## Information given

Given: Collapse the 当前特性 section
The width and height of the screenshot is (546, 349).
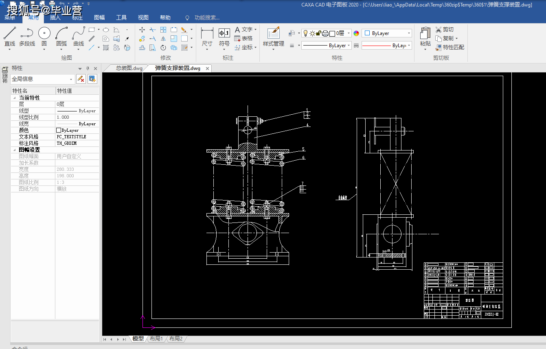Looking at the screenshot, I should (15, 98).
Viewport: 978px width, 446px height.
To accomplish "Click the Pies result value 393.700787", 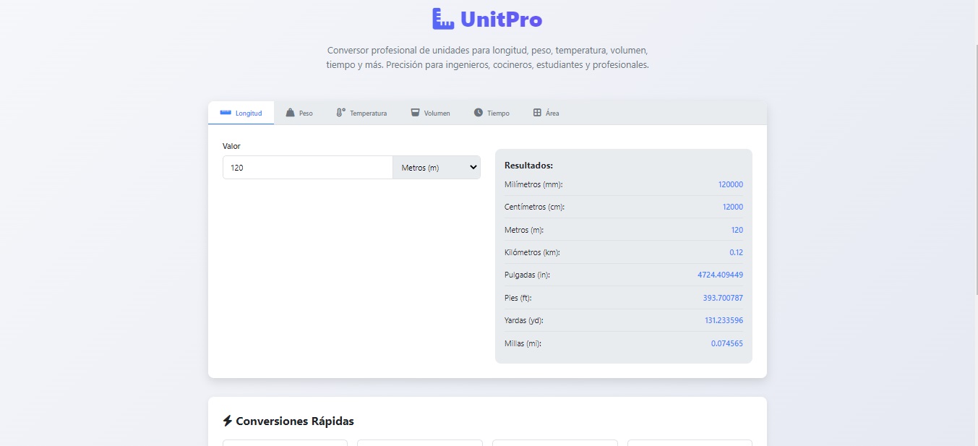I will [724, 297].
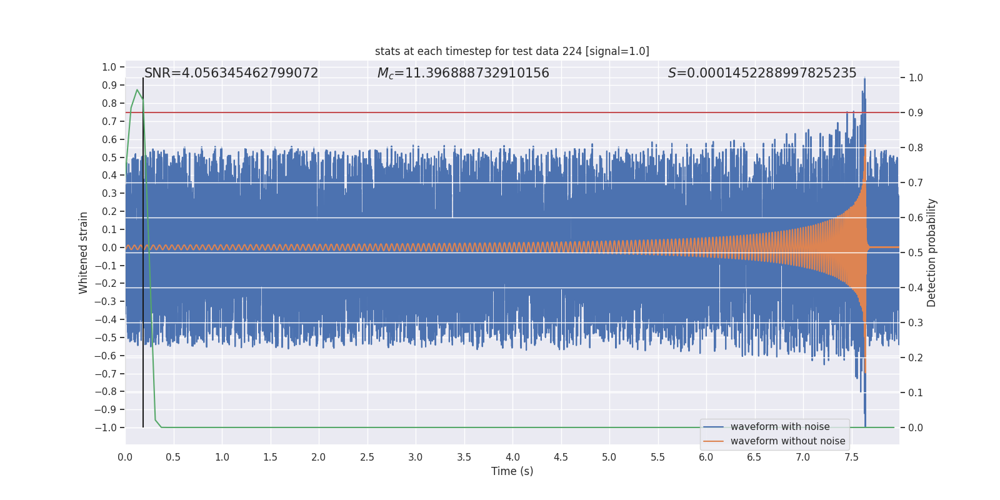This screenshot has width=1000, height=500.
Task: Click the 4.0 tick label on time axis
Action: pos(513,458)
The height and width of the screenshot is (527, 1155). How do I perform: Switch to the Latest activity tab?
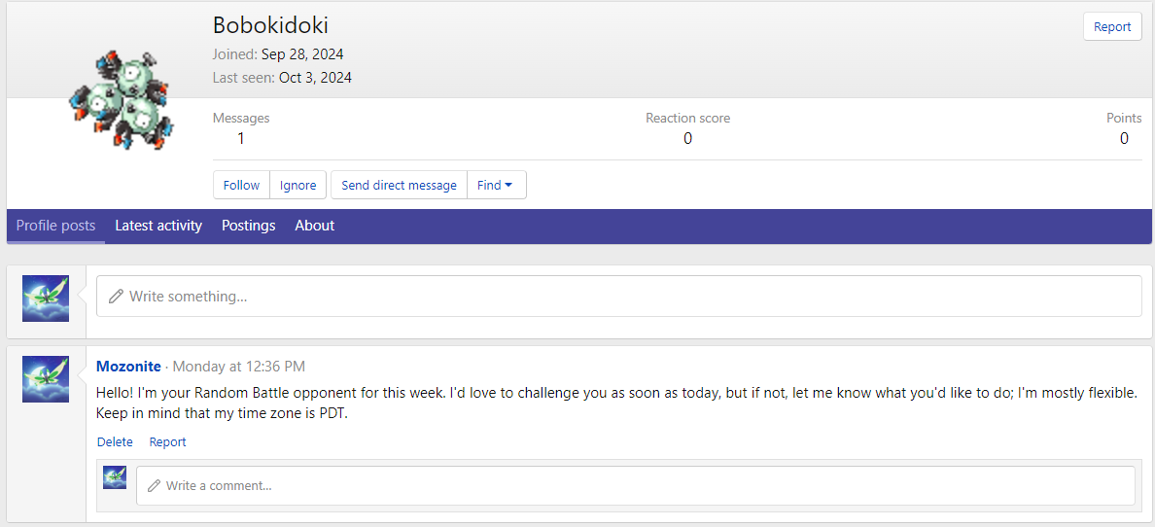point(158,226)
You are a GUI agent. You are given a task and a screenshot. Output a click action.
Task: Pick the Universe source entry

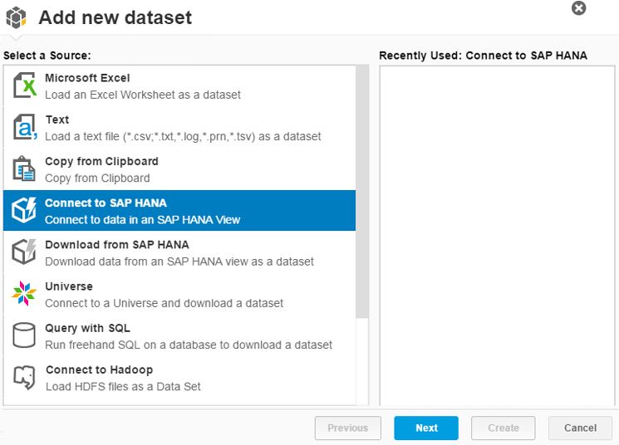pos(69,286)
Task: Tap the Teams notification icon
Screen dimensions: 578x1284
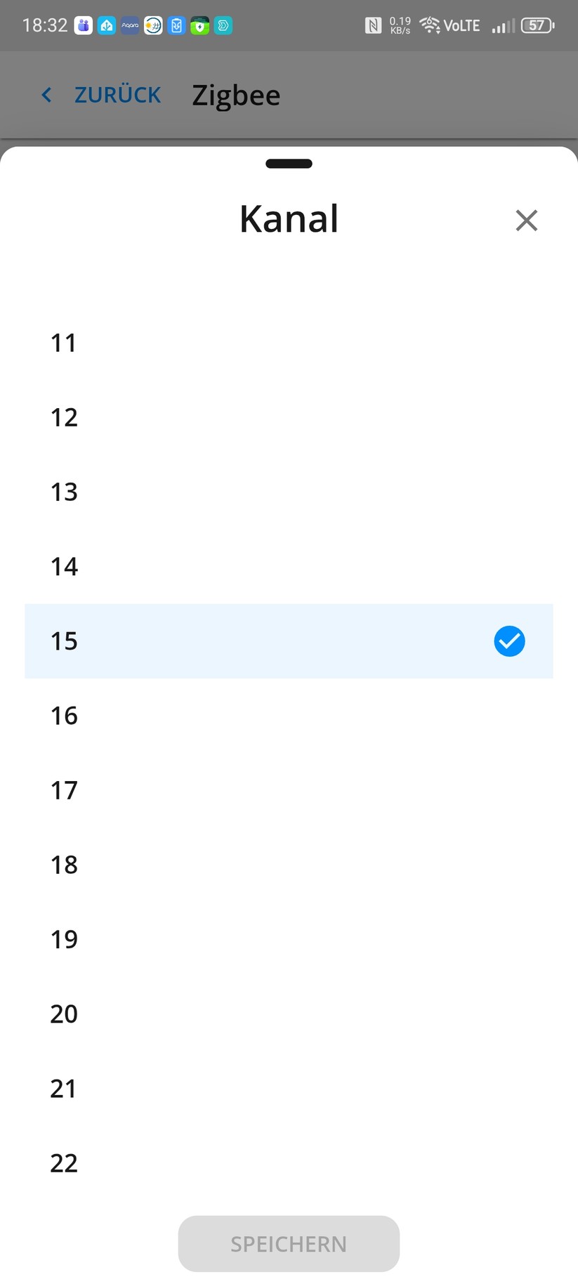Action: (x=84, y=26)
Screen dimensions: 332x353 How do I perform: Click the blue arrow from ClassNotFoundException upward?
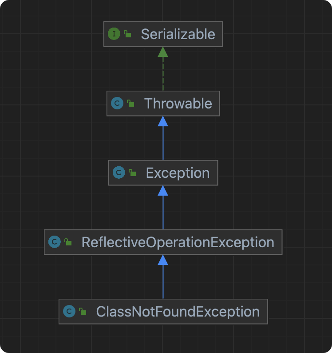coord(163,277)
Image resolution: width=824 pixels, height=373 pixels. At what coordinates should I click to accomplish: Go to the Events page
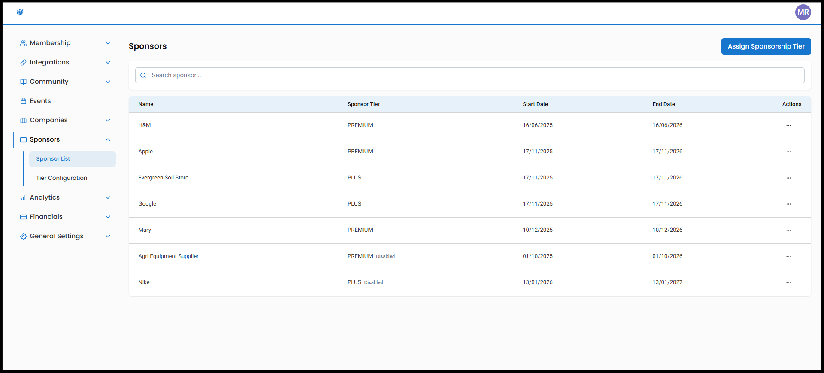[40, 101]
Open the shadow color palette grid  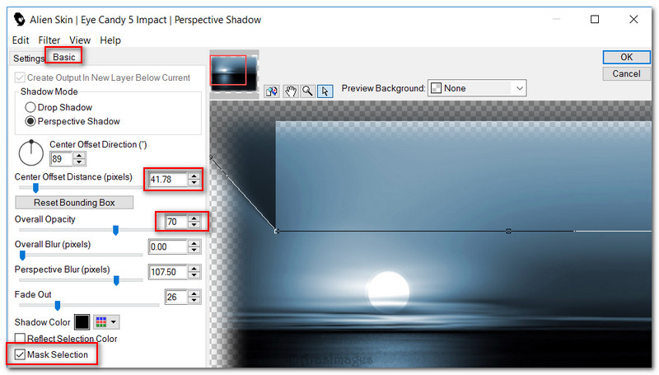point(106,322)
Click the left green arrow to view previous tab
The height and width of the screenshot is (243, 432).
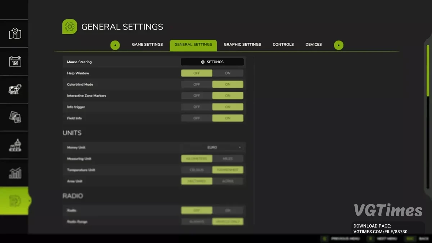pos(115,45)
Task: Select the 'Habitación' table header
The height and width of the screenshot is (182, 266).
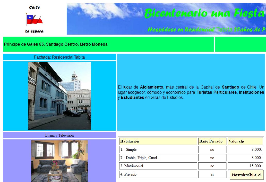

## Task instructions
Rewrite the entries from the line containing "The height and width of the screenshot is (527, 1155)." through the line containing "pos(69,286)", both lines included, keeping every line and raising each answer coordinate by 67. Leave the pictures out and change no other numbers.

## Task result
The height and width of the screenshot is (527, 1155). How do I perform: Switch to the Latest activity tab?
point(225,293)
You are a GUI agent. You are given a task and a screenshot. Output a click action.
Task: Pick the Universe source entry

pos(136,353)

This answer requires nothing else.